- やること
- A) 『クレストーン』の紹介文の「今、イメージフォーラムが熱い」から「レストーン』を観てきました。」までをすべて書き写す。その際、「イメージフォーラム」を「ミニシアター」に置き換えること。
- B) 『クレストーン』の紹介文をもとに、次の問いに答えよ。
(i) この映画の評価は何点か。
(ii) 監督は誰か。
(iii) 初めて映画音楽を手がけたバンドは何か。

- 出典本文
________

クレストーン(2020)
Crestone
監督:マーニー・エレン・ハーツラー
評価:65点
おはようございます、チェ・ブンブンです。
今、イメージフォーラムが熱い!牛1頭vs人間1000人のデスマッチ映画『ジャッリカットゥ 牛の怒り』やケリー・ライカート特集が開催されている。入管法に苦しめられる難民を捉えた『東京クルド』なんかも上映されている。さて、その陰でドキュメンタリー映画配給会社サニーフィルムが荒野を舞台にしたドキュメンタリー2本を上映している。その一本『クレストーン』を観てきました。
『クレストーン』あらすじ
米コロラド州の砂漠の地に作ったコミューンで暮らすラッパーたちを捉えたドキュメンタリー。アメリカ中西部コロラド州のクレストーン。かつて先住民族ナバホ族が暮らしたこの地は、現在はスピリチュアリストたちの聖地となっている。映画作家マーニー・エレン・ハーツラーは、クレストーンにコミューンを作って大麻を栽培しながらSoundCloudラッパーとして活動する高校時代の同級生たちに会いに行く。持続可能なユートピア作りを目指す彼らは物質社会を批判するが、現実を見ようとはしない。やがてコミューンに山火事が近づくと、彼らのユートピアは綻びを見せ始める。アメリカのオルタナティブバンド「アニマル・コレクティブ」が初めて映画音楽を手がけた。

________

[データ収集で得た記録]
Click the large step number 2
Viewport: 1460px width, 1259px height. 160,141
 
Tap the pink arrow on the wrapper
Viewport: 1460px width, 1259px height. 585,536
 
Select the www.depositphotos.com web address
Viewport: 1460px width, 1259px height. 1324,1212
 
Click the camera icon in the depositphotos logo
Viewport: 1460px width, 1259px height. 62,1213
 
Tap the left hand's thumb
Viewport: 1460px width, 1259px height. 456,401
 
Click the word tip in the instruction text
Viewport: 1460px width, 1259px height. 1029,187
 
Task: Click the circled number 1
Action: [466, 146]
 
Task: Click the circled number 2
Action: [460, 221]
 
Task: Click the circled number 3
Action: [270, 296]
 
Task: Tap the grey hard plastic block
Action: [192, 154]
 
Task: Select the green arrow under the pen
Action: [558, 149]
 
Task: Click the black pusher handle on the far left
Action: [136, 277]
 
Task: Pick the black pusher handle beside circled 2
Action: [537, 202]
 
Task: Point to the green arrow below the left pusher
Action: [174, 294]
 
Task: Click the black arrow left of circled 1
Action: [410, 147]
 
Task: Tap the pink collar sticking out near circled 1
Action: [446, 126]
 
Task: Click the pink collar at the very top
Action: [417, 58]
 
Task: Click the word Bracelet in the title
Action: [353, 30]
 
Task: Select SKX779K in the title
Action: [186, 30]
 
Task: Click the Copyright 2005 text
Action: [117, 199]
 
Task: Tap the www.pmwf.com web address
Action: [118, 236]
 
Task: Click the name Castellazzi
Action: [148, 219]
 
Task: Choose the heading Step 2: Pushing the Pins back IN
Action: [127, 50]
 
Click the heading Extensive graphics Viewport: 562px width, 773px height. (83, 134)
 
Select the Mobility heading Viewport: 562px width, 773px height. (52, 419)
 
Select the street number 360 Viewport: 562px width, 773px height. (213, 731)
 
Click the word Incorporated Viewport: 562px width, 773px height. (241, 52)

________

- 解答済みの問題
- A)
今、ミニシアターが熱い!牛1頭vs人間1000人のデスマッチ映画『ジャッリカットゥ 牛の怒り』やケリー・ライカート特集が開催されている。入管法に苦しめられる難民を捉えた『東京クルド』なんかも上映されている。さて、その陰でドキュメンタリー映画配給会社サニーフィルムが荒野を舞台にしたドキュメンタリー2本を上映している。その一本『クレストーン』を観てきました。

- B)
(i) 評価は65点である。
(ii) 監督はマーニー・エレン・ハーツラーである。
(iii) アメリカのオルタナティブバンド「アニマル・コレクティブ」である。